La triade di un calcio diverso. Nell’èra Lotito ci sono state Lazio tignose – Reja, Petkovic, Sarri – e altamente spettacolari – Pioli e Inzaghi, in rampa di lancio verso Milano. Mai però i tifosi avevano avuto modo di stropicciarsi gli occhi dinanzi a una squadra tanto equilibrata: attenta alle due fasi, ordinata nelle retrovie e un piacere a vedersi palla al piede. La nuova Lazio si muove come un corpo unico, corre veloce, ha una mentalità da big – 16 vittorie su 22 gare cominciano a essere più che un indizio – e soprattutto fa sputare sangue dal primo all’ultimo minuto a ciascuno dei suoi interpreti. Per questo, a prescindere dal risultato, all’Olimpico sono tornati a scrosciare gli applausi. E l’adrenalina, quell’alchimia emozionale tra spalti e campo che era venuta a mancare nell’ultimo spicchio di un grande ciclo: motivazione esaurite, un po’ di indolenza, qualità superiore eppure inespressa. Oggi la piazza sta ricevendo indietro tutto quello che era venuto a mancare. Pure di più. Baroni sta abituando a sorprendere, a non accontentarsi mai, a vincere sfoggiando un gioco di grande spessore e aggressività. Fa andare la sua Lazio a mille, senza mai perdere lucidità. Una banda di forsennati razionali.
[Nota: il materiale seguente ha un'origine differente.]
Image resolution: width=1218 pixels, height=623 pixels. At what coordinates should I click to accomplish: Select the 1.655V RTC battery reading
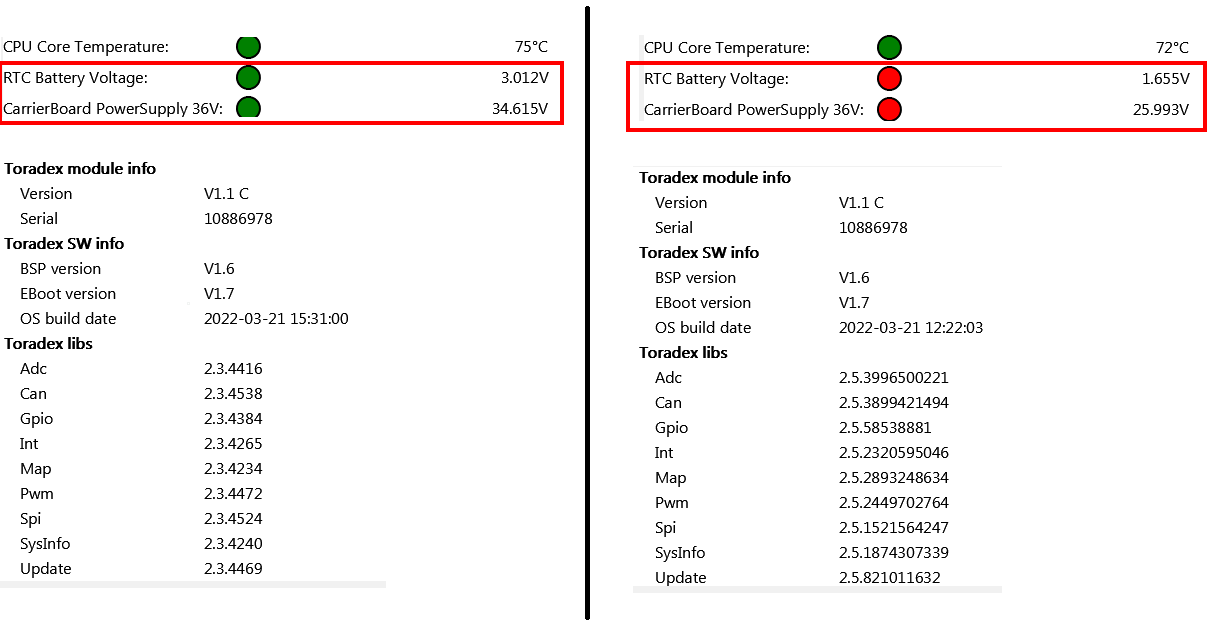(x=1164, y=79)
A questo punto non resta che una riflessione: ce l’eravamo persi noi, Baroni? Oltre Formello, oltre Roma, oltre ogni latitudine del pallone? Ha 61 anni, allena da più di venti. Quasi sempre nelle serie minori. Tra Lecce e Verona ha fatto mezzi miracoli, meritando una chiamata d’alta classifica. Ma da qui in poi il suo lineare percorso parte per la tangente. Schizza per gli stadi di mezza Europa, incantandoli. Di colpo tutti si accorgono di lui. Più fresco di De Zerbi, più glamour di Maresca. L’età non conta. La lunga attesa neppure. Il futuro è puro stimolo: talvolta partire da zero aumenta semplicemente le probabilità di risalire. Fino a farne certezza. È la sua Lazio, la sua inaudita realtà.